### Exercise objective
Can you render the items below as a Markdown table with the columns Row and Line, starting at the line that contains "The width and" and continuing through the last item? Give each line its own numbered row, skip blank lines, and leave the pictures out.

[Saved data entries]
-- -- --

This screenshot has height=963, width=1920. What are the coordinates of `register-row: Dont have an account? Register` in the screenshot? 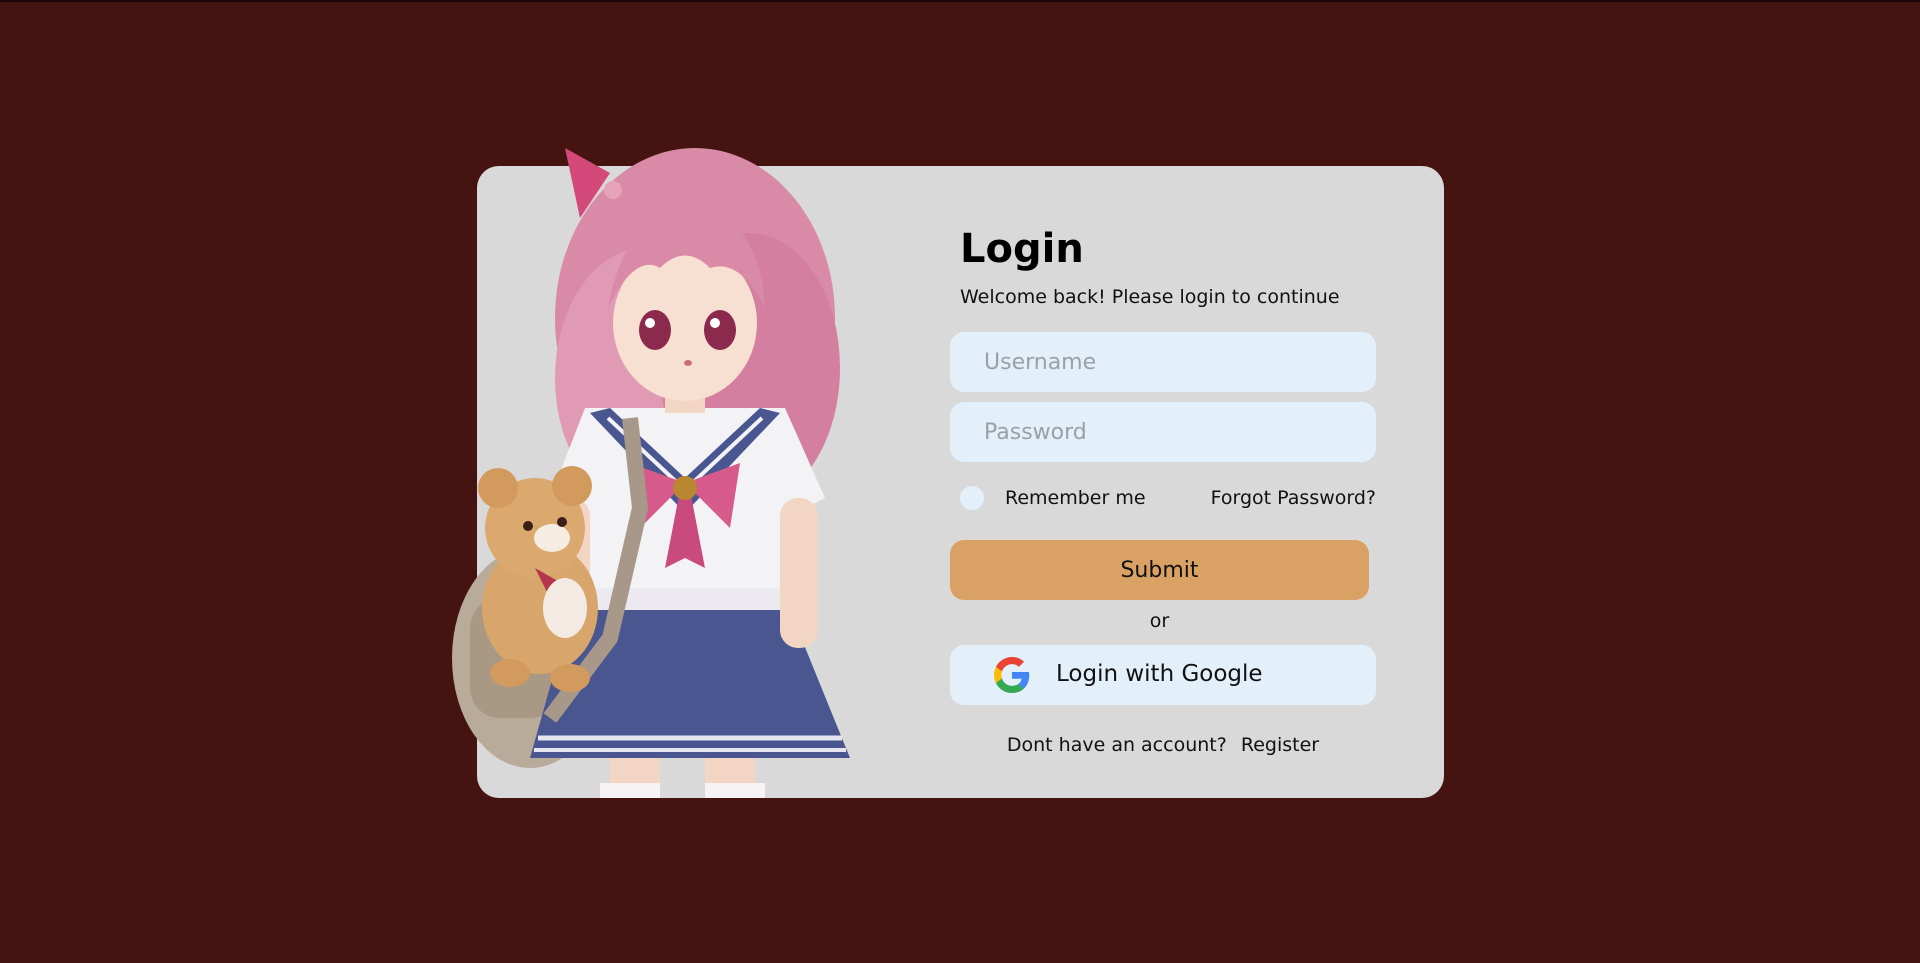 It's located at (1163, 745).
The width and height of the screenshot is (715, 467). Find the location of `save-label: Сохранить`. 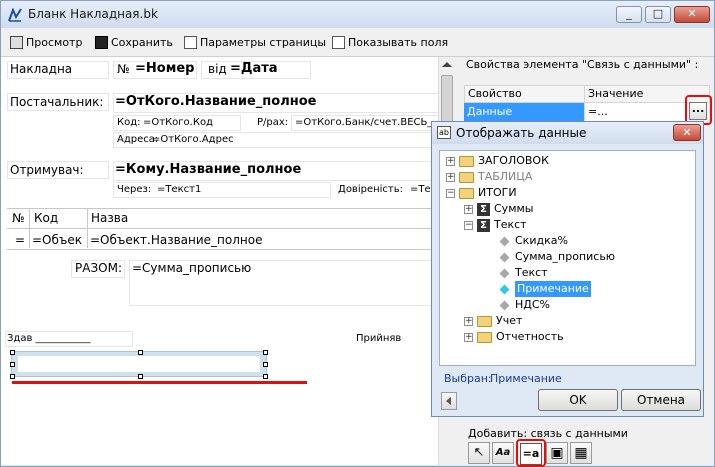

save-label: Сохранить is located at coordinates (142, 42).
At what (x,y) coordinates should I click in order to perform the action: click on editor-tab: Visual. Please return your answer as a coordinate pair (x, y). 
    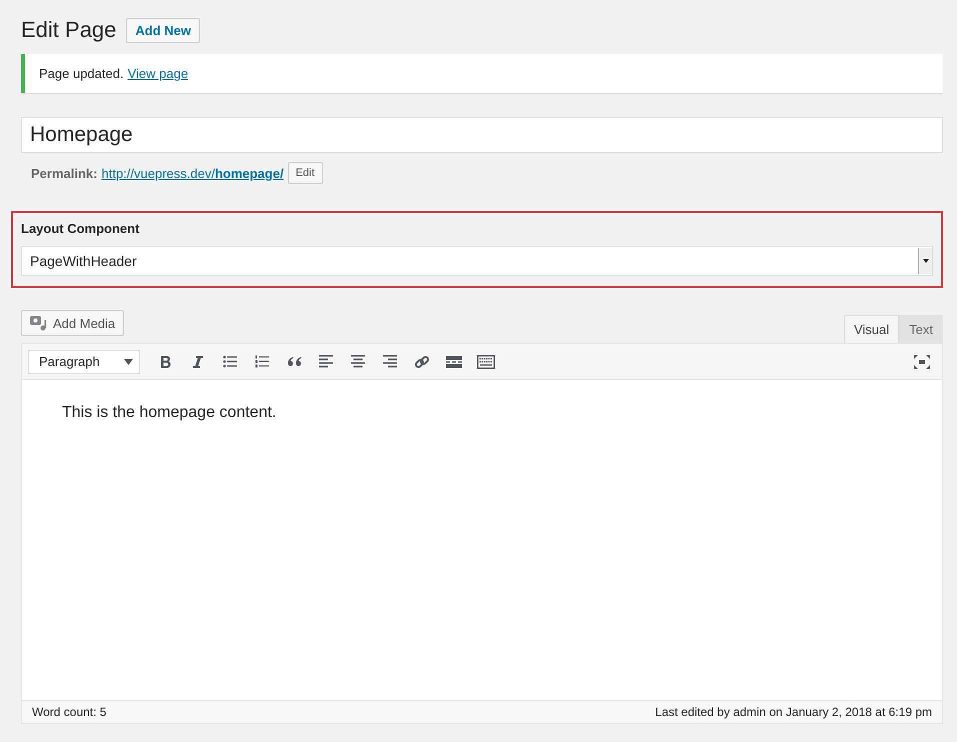
    Looking at the image, I should click on (872, 329).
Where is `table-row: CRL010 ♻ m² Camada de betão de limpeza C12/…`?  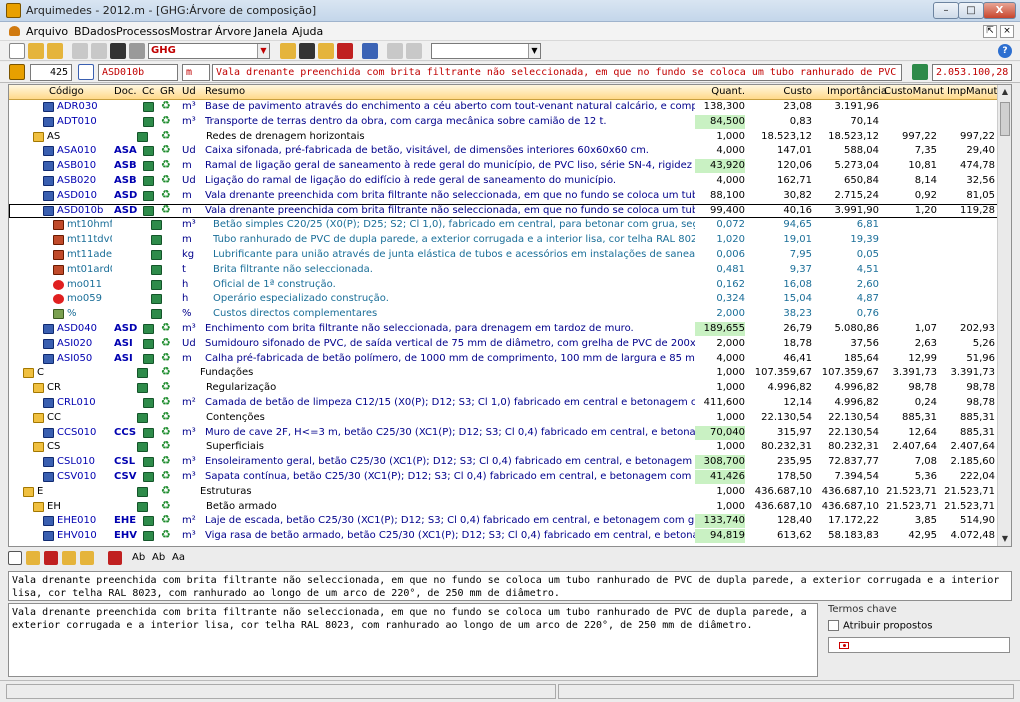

-- -- --

### Result of the exercise
| Row | Line |
|---|---|
| 1 | The width and height of the screenshot is (715, 467). Find the location of `save-label: Сохранить`.  |
| 2 | save-label: Сохранить is located at coordinates (142, 42). |
| 3 | At what (x,y) coordinates should I click in order to perform the action: click on editor-tab: Visual. Please return your answer as a coordinate pair (x, y).  |
| 4 |     Looking at the image, I should click on (872, 329). |
| 5 | Where is `table-row: CRL010 ♻ m² Camada de betão de limpeza C12/…`?   |